The present study demonstrated that VE which when integrated with MPR images, provided data for the detailed information of tracheal stenosis like grading, stenosis length, length from vocal cord and length of planned resection segment of the trachea before treatment. Thus information can be helpful for the planned treatment. Taha et al.  evaluated the usefulness and accuracy of spiral CT in detection and assessment of post-intubation tracheal stenosis. The results were compared with the intra-operative findings. They reported that detection rate for tracheal stenotic lesions was 94% by CT and 88% by rigid bronchoscopy. The preoperative assessment of the length of stenosis was accurate in 87% of the stenotic segments detected by CT and in 73% of the segments detected by bronchoscopy. The length of stenosis as assessed intra-operatively significantly correlated with the data obtained from CT examination (r = 0.98, p < 0.001) and rigid tracheobronchoscopy (r = 0.94, p < 0.001). The grade of stenosis was correctly assessed by bronchoscopy in 86% of patients.
The problem is when the stenosis can lead to progressive, often debilitating airflow obstruction that may be difficult to clinically differentiate from other causes of airflow limitation . The correct diagnosis is important because, in most cases, the stenosis can be successfully treated with laser or by dilation and stent placement . FT is the current standard for diagnosis of anastomotic complications, including stenosis . However, it is invasive and may not be well tolerated. FT also provides only limited information on the length of the stenosis or the patency of the distal airways, which are important factors in planning treatment . Nevertheless, VE may provide important diagnostic and potentially therapeutic information before FT is undertaken. It can also be used to evaluate patients with known tracheobronchial stenosis after treatment and may thereby reduce the frequency of repeated invasive FT performed for that purpose.

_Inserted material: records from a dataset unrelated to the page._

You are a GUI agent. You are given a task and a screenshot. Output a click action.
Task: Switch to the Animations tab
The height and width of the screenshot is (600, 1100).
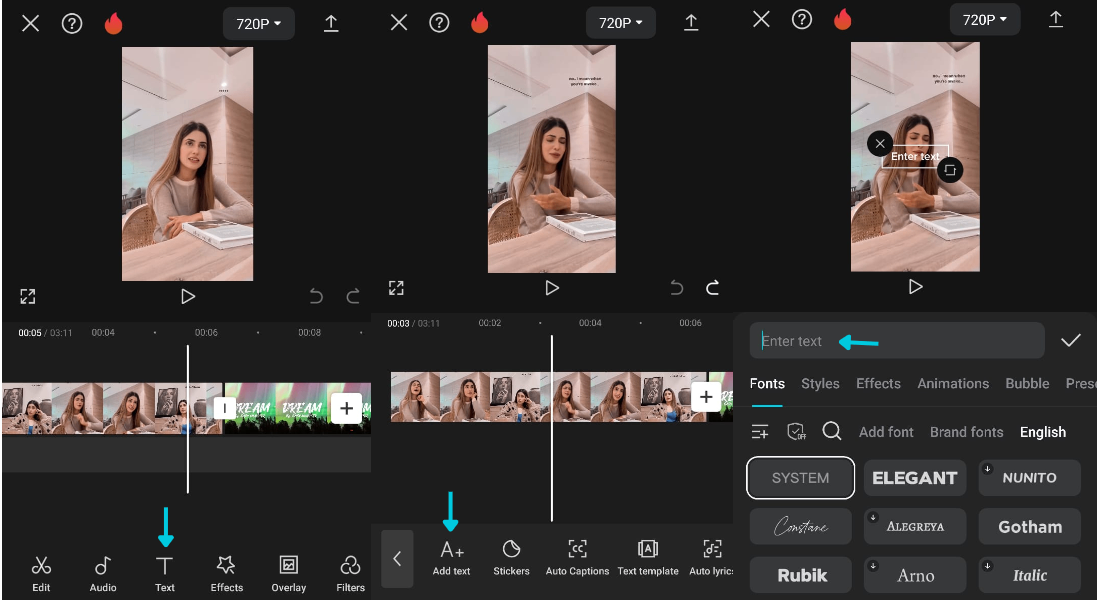pos(953,384)
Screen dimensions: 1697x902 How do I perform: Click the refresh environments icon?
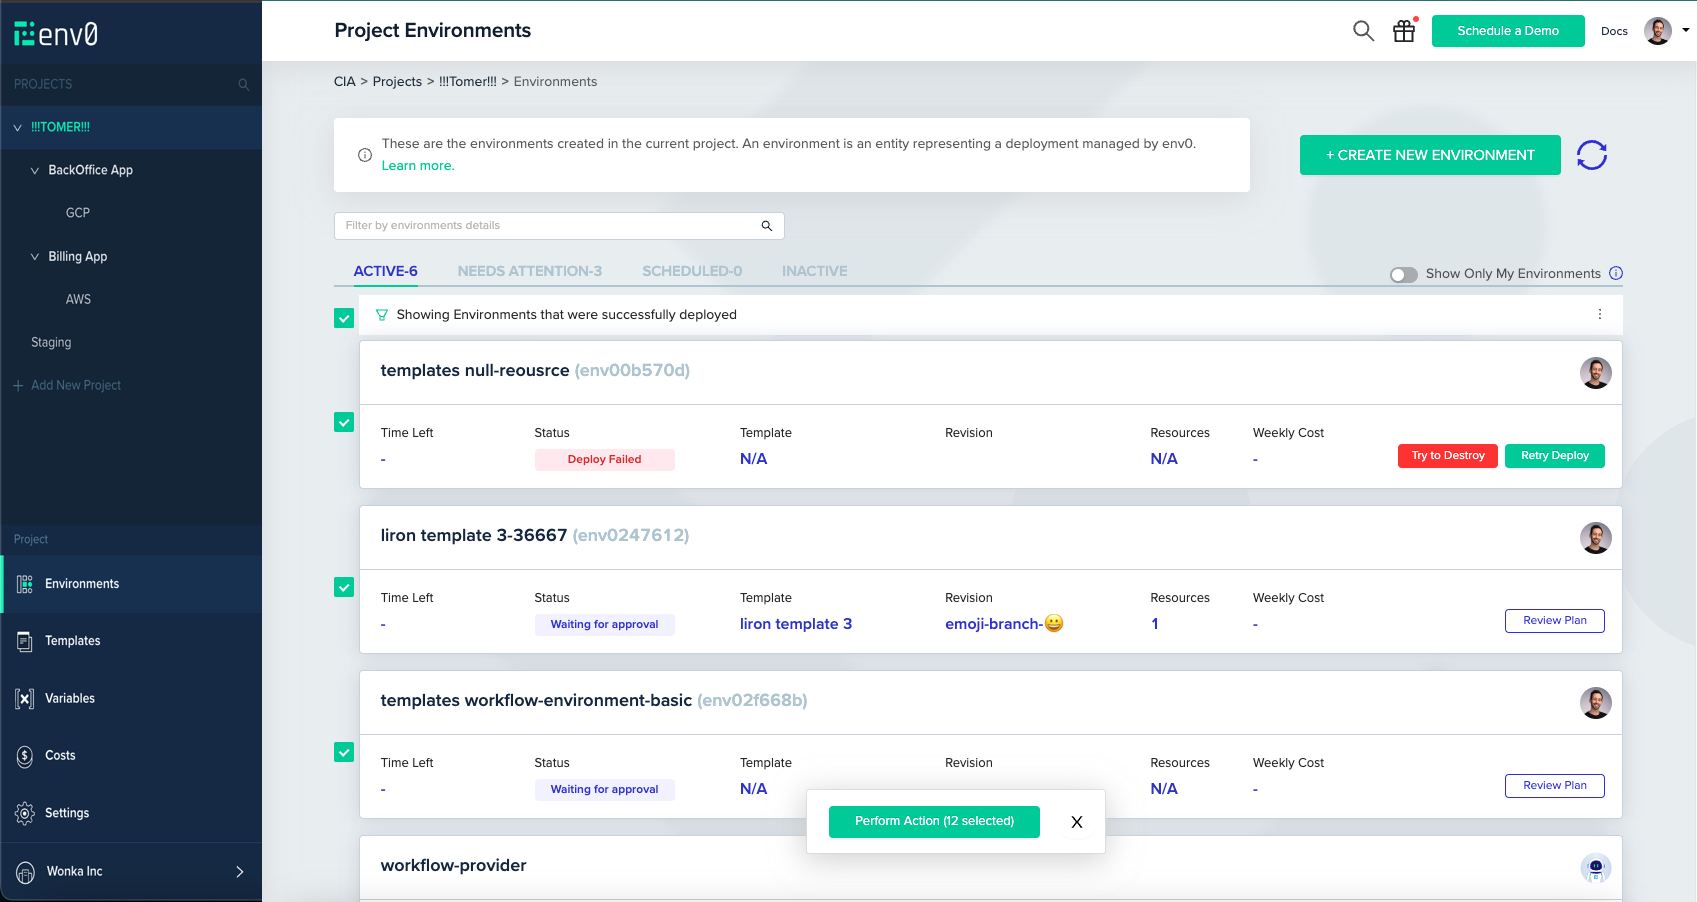[x=1591, y=155]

The 3D reconstruction software allows the user to navigate through the tracheobronchial tree  with same endoluminal perspective as conventional endoscopy [19, 24]. The virtual endoscopy images are displayed on the monitor alongside the multiplanar CT axial, sagittal and coronal oblique reference sections, on which the position and direction of the “virtual” bronchoscope is marked with a cursor. This makes it possible to explore the tracheobronchial tree from the inside by moving the cursor on the reference CT sections or by “navigating” the airway with a kind of “virtual airplane”, with which direction and speed are controlled manually . Some authors claimed that the information provided by spiral CT scan with MPR and VE may be considered as a substitute to direct endoscopic examination [1, 16].

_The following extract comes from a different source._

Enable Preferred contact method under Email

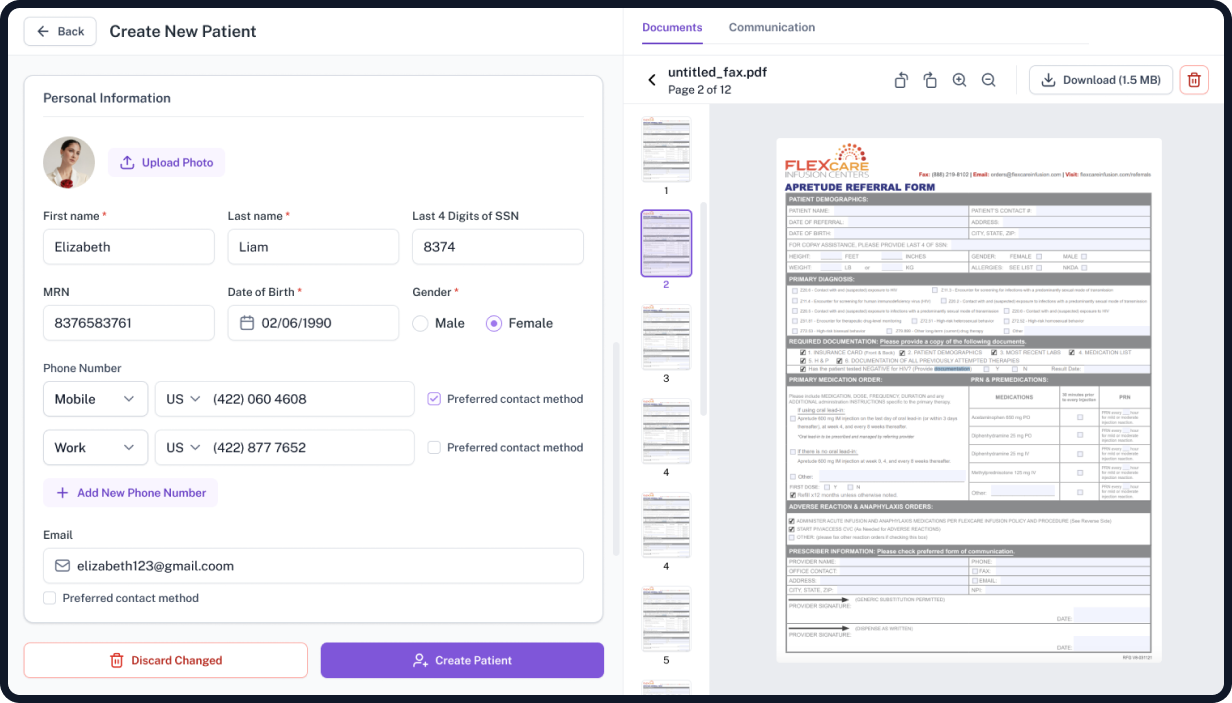(x=50, y=598)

This policy can minimize patient morbidity and spare them an extra anesthetic for evaluation. VE in multiview mode may also substitute conventional bronchoscopy in the follow-up of patients after endobronchial procedures in cases where the monitoring of changes in stenosis degree is important and successive bronchoscopy are unpleasant for the patient [1, 11]. In the view of these findings, MPR and VE can be proposed as preliminary investigation to accurately characterize stenotic lesions, shorten conventional endoscopy time, and plan the most appropriate therapy.
In conclusion, the results of our study indicate that VE is an excellent, consistent and objective technique. VE with MPR is very useful in diagnostic evaluation and treatment planning in patients with tracheal stenosis.